#### What you should do:
Filter the data for lines with the word "text" and copy those lines.

#### Available records:
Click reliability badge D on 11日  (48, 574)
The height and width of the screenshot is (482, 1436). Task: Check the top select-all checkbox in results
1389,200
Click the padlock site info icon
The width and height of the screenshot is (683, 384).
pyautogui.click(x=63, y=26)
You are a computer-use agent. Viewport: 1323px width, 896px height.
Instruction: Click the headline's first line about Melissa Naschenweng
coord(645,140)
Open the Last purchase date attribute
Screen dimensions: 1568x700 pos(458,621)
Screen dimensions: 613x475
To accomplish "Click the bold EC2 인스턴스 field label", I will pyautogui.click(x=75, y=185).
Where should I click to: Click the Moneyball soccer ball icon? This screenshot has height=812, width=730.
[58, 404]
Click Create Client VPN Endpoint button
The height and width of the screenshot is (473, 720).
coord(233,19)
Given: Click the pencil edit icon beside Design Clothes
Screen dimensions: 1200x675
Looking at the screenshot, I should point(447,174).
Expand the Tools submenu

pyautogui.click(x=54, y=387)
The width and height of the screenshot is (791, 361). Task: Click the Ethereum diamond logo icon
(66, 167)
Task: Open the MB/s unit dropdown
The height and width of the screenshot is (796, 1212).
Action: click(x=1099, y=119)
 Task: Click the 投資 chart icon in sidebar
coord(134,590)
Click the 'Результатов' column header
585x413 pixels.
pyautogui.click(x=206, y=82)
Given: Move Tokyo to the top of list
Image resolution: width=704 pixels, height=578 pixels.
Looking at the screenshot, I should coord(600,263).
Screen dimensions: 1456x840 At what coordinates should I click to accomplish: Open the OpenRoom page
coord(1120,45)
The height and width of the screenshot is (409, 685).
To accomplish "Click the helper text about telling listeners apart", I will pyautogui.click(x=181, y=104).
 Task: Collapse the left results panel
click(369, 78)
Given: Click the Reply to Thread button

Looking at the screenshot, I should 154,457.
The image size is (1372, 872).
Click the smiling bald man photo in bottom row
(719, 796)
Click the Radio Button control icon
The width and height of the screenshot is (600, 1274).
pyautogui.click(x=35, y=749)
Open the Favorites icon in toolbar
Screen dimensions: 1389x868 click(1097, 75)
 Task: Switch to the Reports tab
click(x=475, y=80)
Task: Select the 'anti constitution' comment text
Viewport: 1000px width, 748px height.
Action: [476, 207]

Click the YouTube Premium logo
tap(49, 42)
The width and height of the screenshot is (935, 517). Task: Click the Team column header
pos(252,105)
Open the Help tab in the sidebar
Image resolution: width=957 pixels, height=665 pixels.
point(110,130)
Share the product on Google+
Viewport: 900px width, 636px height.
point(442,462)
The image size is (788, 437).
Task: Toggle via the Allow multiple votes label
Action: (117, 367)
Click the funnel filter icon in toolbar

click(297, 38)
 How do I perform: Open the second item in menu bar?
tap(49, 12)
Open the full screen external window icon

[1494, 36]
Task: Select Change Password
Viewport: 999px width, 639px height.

#### Answer box:
To accomplish "Click the helper text about telling listeners apart", I will pyautogui.click(x=181, y=104).
Task: Select the 'anti constitution' comment text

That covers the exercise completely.